───── 抜粋文 ─────

図6-3 土浦市北部・中心部・南部・東部、つくば市、牛久市、阿見町の各相互間自動車総トリップ数(平成10年度)
土浦市とその周辺のつくば市、牛久市、阿見町の自動車総トリップ数から分かることは、まずつくば市と土浦市中心部の総トリップ数が最も多いことである。つくば市と土浦市中心部の自動車による結びつきが強いことがわかる。
また、土浦市南部(荒川沖周辺)の自動車による結びつきは、つくば市や阿見町との結びつきが大きいことがわかる。土浦市南部には郊外型の専門店が多数立地しており、つくば市始め周辺地域からの買い物客がマイカーを使用して来ることが、トリップ数に影響を与えていると考えられる。
図6-4 茨城県市町村の将来人口予測(一部:国立社会保障・人口問題研究所)
国立社会保障・人口問題研究所が発表した「日本の市区町村別将来推計人口(平成15年12月推計)」によると、土浦市の2025年の将来人口予測は、135,321人である。現在の土浦市の人口は2005年2月現在で135,297人であり、発表された2005年将来人口予測を下回っている。土浦市の人口は予測された年よりも早く人口減少が始まったため、2025年の人口も将来人口予測を下回る可能性が大きい。2005年将来人口予測に対する実際の人口の割合は、98.8%であり、この割合が維持されると仮定すると2025年の将来人口は133,828人と予測される。

─────

▶ [実施する作業]
- A) 土浦市周辺の交通と人口についての抜粋文を、2文で要約せよ。
- B) 土浦市周辺の交通と人口についての抜粋文を、最後の文の後から書き進めよ。

───── データ一覧 ─────

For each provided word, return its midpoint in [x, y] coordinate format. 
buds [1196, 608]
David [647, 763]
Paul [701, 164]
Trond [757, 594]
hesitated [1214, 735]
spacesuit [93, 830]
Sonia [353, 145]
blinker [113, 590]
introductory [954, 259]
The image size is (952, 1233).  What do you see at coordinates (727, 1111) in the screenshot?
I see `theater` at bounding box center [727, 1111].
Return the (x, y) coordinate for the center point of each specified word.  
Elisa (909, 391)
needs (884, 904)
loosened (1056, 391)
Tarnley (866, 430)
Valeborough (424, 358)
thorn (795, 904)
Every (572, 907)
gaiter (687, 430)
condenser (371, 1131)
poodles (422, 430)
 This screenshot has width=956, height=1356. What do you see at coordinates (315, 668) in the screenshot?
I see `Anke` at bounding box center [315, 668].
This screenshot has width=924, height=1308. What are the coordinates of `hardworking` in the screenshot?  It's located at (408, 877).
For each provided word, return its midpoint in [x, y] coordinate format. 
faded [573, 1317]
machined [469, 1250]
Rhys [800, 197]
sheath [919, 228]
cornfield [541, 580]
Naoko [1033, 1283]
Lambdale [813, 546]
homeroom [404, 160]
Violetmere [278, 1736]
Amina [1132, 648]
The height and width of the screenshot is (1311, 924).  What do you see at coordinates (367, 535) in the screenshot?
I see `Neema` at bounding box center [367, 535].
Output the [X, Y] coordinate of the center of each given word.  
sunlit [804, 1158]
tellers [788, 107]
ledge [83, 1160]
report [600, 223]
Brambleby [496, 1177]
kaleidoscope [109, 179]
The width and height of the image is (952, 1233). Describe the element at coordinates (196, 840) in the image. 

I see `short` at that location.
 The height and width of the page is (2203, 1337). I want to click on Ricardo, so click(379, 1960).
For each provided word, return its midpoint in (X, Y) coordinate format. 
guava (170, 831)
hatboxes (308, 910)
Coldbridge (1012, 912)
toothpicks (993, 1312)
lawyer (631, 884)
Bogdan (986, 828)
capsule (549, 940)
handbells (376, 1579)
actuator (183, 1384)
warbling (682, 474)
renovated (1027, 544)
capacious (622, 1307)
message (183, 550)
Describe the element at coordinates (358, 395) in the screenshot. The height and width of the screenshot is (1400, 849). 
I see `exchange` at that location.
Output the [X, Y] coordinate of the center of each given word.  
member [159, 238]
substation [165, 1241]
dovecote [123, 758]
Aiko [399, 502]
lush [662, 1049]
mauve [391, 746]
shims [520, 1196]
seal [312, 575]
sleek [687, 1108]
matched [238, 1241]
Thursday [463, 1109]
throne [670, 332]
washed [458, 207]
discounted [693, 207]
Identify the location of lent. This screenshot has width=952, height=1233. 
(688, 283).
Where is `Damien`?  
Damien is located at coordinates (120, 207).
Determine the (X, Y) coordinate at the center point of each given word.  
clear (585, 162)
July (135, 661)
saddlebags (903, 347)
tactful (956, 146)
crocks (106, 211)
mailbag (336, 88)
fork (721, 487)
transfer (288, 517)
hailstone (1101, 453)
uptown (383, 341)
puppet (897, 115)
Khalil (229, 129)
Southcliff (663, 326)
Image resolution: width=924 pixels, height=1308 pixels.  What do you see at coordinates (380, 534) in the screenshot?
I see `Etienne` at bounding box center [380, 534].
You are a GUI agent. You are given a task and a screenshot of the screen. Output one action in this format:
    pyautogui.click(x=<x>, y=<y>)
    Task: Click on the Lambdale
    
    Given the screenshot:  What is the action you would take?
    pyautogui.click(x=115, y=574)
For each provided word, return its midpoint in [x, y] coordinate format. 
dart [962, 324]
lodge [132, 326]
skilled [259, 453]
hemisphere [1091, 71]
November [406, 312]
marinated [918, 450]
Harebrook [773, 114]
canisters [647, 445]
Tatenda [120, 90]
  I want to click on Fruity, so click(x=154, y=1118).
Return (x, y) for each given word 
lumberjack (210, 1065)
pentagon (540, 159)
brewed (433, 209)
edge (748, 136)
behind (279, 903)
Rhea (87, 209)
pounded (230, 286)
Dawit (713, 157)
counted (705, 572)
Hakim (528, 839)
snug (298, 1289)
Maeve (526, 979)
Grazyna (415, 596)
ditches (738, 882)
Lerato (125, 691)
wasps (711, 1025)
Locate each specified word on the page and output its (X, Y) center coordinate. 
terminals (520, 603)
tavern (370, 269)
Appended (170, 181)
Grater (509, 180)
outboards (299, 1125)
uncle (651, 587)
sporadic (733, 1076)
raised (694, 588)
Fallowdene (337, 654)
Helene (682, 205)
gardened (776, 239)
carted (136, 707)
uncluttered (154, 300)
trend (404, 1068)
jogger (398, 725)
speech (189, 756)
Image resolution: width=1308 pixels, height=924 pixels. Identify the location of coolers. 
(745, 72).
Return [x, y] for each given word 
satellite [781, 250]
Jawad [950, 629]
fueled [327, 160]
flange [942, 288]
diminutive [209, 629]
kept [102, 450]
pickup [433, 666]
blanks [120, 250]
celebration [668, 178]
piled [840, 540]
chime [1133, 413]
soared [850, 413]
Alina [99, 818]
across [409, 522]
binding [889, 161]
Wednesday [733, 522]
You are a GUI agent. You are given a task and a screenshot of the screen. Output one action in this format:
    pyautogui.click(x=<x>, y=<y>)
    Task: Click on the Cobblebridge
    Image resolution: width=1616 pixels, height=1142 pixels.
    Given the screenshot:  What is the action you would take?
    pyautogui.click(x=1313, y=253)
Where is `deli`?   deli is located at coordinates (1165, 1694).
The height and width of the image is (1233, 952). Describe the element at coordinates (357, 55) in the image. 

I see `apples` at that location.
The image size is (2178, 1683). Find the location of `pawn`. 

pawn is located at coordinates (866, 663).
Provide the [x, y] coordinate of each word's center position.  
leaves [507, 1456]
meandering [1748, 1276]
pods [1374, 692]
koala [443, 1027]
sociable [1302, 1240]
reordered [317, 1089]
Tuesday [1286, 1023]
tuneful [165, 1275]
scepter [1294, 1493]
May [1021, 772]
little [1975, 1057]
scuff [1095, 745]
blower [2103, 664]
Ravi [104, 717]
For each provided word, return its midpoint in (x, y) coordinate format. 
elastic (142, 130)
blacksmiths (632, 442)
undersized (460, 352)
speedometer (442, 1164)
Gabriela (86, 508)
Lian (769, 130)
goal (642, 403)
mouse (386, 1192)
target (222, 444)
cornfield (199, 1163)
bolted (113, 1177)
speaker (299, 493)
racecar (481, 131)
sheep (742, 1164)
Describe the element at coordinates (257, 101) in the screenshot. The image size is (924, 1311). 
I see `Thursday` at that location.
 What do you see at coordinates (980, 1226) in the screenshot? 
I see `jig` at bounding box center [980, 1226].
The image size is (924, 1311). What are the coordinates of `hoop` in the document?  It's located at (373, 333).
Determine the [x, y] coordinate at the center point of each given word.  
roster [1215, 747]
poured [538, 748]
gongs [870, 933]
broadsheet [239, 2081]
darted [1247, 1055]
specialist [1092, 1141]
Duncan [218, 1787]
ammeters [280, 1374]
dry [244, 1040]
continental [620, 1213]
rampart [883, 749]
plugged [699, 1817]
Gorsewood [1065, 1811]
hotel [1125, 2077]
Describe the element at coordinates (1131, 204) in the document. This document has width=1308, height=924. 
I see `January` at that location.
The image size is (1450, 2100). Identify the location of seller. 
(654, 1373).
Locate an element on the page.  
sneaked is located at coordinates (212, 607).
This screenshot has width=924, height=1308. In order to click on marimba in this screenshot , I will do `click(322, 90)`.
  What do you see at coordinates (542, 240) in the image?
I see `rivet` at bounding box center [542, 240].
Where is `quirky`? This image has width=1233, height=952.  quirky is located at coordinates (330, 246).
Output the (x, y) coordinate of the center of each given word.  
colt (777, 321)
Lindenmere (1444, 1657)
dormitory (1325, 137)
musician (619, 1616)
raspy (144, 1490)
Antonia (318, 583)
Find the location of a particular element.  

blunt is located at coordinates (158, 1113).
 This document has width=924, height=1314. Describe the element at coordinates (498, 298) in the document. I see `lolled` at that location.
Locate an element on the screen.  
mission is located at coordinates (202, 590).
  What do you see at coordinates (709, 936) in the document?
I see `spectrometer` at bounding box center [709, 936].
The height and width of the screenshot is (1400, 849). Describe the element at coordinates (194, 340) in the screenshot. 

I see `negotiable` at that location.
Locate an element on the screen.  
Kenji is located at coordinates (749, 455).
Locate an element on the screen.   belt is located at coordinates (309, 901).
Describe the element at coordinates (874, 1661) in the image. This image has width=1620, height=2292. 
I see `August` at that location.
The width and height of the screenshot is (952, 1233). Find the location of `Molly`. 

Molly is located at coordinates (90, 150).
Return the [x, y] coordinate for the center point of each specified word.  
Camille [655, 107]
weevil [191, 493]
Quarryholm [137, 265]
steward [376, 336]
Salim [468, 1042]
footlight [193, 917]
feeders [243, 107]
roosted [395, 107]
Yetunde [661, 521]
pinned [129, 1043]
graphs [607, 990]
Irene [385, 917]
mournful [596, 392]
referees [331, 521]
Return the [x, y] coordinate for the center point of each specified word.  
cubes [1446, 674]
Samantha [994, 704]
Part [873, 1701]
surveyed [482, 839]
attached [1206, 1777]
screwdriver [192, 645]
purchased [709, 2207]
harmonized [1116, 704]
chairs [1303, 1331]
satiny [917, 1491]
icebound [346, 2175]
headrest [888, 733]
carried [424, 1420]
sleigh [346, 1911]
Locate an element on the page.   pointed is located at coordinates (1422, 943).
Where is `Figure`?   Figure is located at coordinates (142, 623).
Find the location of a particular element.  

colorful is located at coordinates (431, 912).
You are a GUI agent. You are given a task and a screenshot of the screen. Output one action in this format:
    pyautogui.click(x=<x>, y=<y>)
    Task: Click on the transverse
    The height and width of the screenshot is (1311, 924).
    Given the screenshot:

─────

▶ [最終結果]
- A) 土浦市とその周辺の自動車総トリップ数では、つくば市と土浦市中心部の間が最も多く、土浦市南部はつくば市や阿見町との結びつきが大きい。土浦市の人口は2005年2月現在で135,297人と2005年将来人口予測を下回っており、その割合98.8%が維持されると仮定すると、2025年の人口は133,828人と予測される。

- B)
今回は、提案した土地区画整理事業等により約1,200人の居住人口の増加を見込み、2025年の土浦市の将来人口を135,000人として予測を行う。
発表された周辺市町村の将来推計人口と設定した土浦市の将来人口を基にすると、分析対象の市町村全体で2025年には70,758人増加する。この数値を用いて将来の道路混雑予測を行った。
6-4-1 国道6号牛久土浦バイパスの全線開通
現在つくば市の国道408号線から学園西大通りまでの圏央道つくば牛久I.Cを連絡する区間が暫定2車線で開通しており、学園西大通りから学園東大通りの区間においては、用地買収中である。土浦市の学園東大通りから国道6号線までの区間は、未だ事業化に至っていない。
図6-5 牛久土浦バイパスの事業進捗状況(国土交通省常総国道事務所)
国道6号線の主な渋滞ポイントの1つである「学園東大通り入口交差点」付近の渋滞や国道6号線、学園東大通りの混雑の緩和による通過交通の円滑な通行、住宅地への自動車侵入の防止等を目的に牛久土浦バイパスの事業化、整備促進を行う。
6-4-2 都市計画道路の整備
図6-6 土浦市の交通ネットワーク整備方針図(土浦市都市計画マスタープラン)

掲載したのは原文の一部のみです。